Sette, le voci, i punti di vista e le personalità incarnate straordinariamente dall’attrice: il capitano Achab, il primo ufficiale Starbuck, Stubb, Flask, Queepueg, Pip e, appunto, il nuovo arrivato, Ishmael. Tutta la ciurma vorrebbe avvistare quella balena per vincere il doblone d’oro incastonato, come premio, nell’albero maestro dal capitano. Ma cosa è per loro quella balena? Inorriditi a tratti dal delirio di Achab, quasi non vorrebbero mai vederla. E scorgono cosi l’orizzonte di quell’enorme distesa d’acqua, in superficie tranquilla mentre al di sotto, in modo truculento, vige la regola del “pesce grande mangia pesce piccolo”, senza pausa. «Chi ha messo dentro il mare le sue creature perché si divorassero a vicenda? Ma è un giorno tranquillo ed il cielo è dolcissimo».

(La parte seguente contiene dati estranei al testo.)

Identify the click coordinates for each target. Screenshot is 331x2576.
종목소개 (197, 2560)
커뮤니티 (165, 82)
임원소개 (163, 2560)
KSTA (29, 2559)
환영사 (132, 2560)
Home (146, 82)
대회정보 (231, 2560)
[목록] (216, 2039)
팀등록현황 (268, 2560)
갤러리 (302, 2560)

A centro palco è posta una grande scala, l’albero maestro, dal quale sventola un drappo rosso sangue, come un cuore in fuga. Una balaustra sulla parte anteriore del palco diviene la prua ed una zona più intima, con poltrona e lampada sulla sinistra del palco, si sostanzia nella cabina del capitano. Siamo sulla nave e Rosalba Di Girolamo indossa un fulgido soprabito bianco. La pericolosità e la fatalità dell’impresa è nelle parole del primo ufficiale Starbuck, che cerca di far ragionare il capitano: «Moby Dick non ti cerca. Sei tu, tu che insensato cerchi lei. Capitano, non ci trascini tutti nella sua infelicità, Achab si guardi da Achab. Guardati da te stesso, vecchio!»

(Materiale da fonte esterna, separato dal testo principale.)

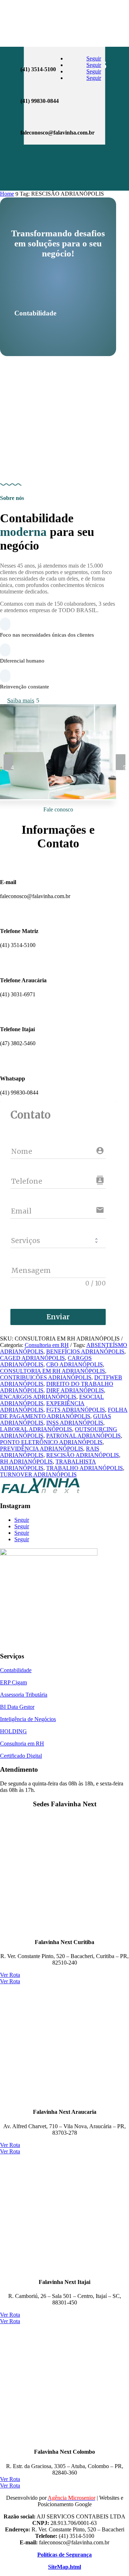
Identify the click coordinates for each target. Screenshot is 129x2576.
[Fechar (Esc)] (105, 8)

Perché definire Moby Dick proprio incantatrice? Parliamo di un essere che si è mosso tra le fondamenta del mondo, tra ancore e speranze, e si sostanzia come ineluttabile natura nel confronto con l’uomo. «Solo specchiarsi nei suoi occhi farebbe disintegrare i pianeti». La produzione di Baba Yaga Teatro, nella chiusura, decide di andare oltre Melville, risalendo alla sua fonte di ispirazione e consegnando agli spettatori ulteriore spunto di riflessione. Ad introdurla, le parole della balena: «Uomini così piccoli, eppure così implacabili». La storia vera, anche Melville non ha voluto raccontarla fino alla fine, romanzando la chiusura drammatica in un abbraccio. Nel novembre del 1820 la baleniera statunitense Essex si trovava al largo nell’Oceano Pacifico inseguendo un banco di capodogli, che in quel periodo erano nella stagione degli amori. Il capitano li raggiunse e fece calare le lance per attaccarli. Quattro giorni dopo, in un momento di calma, un capodoglio si schiantò contro la Essex, per poi colpirla di nuovo fino ad affondarla. I naufraghi, per sopravvivenza, prima si spinsero al cannibalismo dei compagni morti e poi tirarono a sorte per mangiarsi tra di loro. I sopravvissuti, recuperati dal naufragio, divennero folli o non vollero mai più navigare. Dopo essere stati negli abissi, non riuscirono più a stare in superficie.